A memorial service will be held in the spring to allow his many out-of-state family and friends to attend.

Tom began his reporting career in 1956 as a Hartford Courant “obit man.” After two years of writing up the details of people’s lives, he joined the New Haven, Conn. bureau of the Associated Press. His principal beat for the AP was the Connecticut Legislature. When the AP closed its New Haven bureau in the mid-1960s, Tom transferred to its Washington D.C. bureau. He covered the Treasury Department as well as major events in the city, such as the riots following the assassination of Dr. Martin Luther King.

Tom changed jobs once again in 1969 when he joined the British wire service Reuters. For the next 10 years, he had two beats: the United States Department of Justice and the United States Supreme Court. He covered the Justice Department throughout the Watergate scandal, and as the dean of the pressroom, he was the leadoff questioner at the press conference after the Saturday Night Massacre.

At the end of the 1970s, Tom switched sides. He became a spokesman for one of the very government departments he had covered – the Department of Justice. He finished his career in the 1990s at the Drug Enforcement Administration.

Born in Chicago Jan. 28, 1933, he later moved with his family to Lakewood, Ohio before graduating from high school in Kansas City, Mo.

He received a journalism degree from the University of Kansas, where he became a lifelong Jayhawk basketball fan. He graduated in 1954 and immediately married fellow KU graduate Anne Hyde. Almost immediately after that, he was drafted into the United States Army.

Tom’s first wife Anne passed away in 1991. In 1996, he married Carolyn Frailey Keys in Sulphur Springs, Texas and immediately immersed himself in the Northeast Texas community, becoming a master gardener and an avid supporter of the Sulphur Springs Symphony League and the Meal-A-Day program, as well as serving as past president and board member of the Elberta Lake Club.

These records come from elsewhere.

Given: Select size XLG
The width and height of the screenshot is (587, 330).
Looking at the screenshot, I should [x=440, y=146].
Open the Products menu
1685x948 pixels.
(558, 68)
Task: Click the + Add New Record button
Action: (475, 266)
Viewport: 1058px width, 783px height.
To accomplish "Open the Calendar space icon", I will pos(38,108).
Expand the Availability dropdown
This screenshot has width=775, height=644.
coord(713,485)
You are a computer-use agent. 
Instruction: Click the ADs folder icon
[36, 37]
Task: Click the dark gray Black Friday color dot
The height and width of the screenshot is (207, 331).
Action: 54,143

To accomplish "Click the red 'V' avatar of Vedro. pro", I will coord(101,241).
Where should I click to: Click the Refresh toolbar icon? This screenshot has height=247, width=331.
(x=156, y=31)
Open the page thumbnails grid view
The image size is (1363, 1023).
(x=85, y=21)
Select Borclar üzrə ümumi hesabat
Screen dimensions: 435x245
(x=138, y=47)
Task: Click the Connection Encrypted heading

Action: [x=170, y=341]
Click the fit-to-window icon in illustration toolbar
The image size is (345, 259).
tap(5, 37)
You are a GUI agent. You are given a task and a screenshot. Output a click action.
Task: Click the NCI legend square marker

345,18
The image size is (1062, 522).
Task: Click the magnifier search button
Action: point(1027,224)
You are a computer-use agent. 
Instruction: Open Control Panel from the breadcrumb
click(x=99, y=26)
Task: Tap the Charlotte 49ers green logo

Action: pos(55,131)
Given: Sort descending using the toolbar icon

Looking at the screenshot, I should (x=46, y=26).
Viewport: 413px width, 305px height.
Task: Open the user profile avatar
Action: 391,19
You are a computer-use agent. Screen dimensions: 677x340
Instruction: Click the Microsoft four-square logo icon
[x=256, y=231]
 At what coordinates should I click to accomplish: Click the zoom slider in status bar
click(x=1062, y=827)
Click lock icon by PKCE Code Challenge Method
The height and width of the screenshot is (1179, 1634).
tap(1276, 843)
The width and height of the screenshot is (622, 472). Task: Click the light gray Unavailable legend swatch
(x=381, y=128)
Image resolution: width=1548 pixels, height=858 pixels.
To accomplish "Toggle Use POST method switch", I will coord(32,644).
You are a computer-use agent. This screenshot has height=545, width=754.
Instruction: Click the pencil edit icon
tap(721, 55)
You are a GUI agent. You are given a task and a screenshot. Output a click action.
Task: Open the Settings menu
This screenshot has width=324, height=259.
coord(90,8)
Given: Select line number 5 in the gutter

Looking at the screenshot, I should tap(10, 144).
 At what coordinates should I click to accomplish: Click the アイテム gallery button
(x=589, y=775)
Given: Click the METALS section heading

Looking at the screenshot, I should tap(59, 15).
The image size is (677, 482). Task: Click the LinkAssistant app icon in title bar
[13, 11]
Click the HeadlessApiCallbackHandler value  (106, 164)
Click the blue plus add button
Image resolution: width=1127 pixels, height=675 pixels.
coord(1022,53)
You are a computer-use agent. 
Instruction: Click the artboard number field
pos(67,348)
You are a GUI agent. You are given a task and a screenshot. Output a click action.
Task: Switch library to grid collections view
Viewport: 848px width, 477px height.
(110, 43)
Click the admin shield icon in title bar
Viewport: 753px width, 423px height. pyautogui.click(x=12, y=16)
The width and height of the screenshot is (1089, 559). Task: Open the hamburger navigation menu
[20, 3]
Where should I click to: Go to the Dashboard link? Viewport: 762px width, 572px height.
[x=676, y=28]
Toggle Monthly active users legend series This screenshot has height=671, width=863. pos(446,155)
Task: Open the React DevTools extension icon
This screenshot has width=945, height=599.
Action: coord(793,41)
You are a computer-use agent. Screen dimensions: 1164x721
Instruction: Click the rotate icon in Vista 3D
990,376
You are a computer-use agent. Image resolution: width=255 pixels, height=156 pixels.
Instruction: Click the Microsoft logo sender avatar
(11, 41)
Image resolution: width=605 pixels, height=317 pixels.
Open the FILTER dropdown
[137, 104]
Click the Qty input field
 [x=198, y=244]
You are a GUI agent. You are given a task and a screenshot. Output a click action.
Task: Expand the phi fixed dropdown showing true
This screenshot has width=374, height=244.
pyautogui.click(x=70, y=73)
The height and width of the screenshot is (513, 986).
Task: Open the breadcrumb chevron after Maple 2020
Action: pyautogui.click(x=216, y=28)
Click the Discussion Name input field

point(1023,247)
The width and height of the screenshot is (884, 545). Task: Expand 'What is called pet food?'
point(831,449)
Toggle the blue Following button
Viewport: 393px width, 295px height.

He is survived by his wife, Carolyn; his three daughters from his first marriage: Elizabeth Jane Stewart (Joseph Pignatello) of Hamden, Conn.; Alice Freeman Stewart (Kevin Swanson) of Thetford Center, Vt.; and Kathleen Anne Stewart (Barry Wood) of Centreville, Va.; and two grandchildren: Clare Swanson and Connor Pignatello. He is also survived by his stepdaughter Betsy Levenson (Kenny) of Houston, Texas; his stepson Scott Keys (Amy) of Sulphur Springs; six step-grandchildren: Kelly Keys, Blake Irving, Grant Levenson, Katie Levenson, Bailee Keys, and Hunter Coleman; and one great-grandson, Trenton Irving. Other survivors include his brother, Robert Bruce Stewart of Cincinnati, Ohio; and numerous nieces and nephews.

The family wishes to thank all of the nurses and therapists who helped Tom during the last few months of his life. Donations may be made to the Reporters Committee for Freedom of the Press, the Potomac Appalachian Trail Club or the Sulphur Springs Symphony League.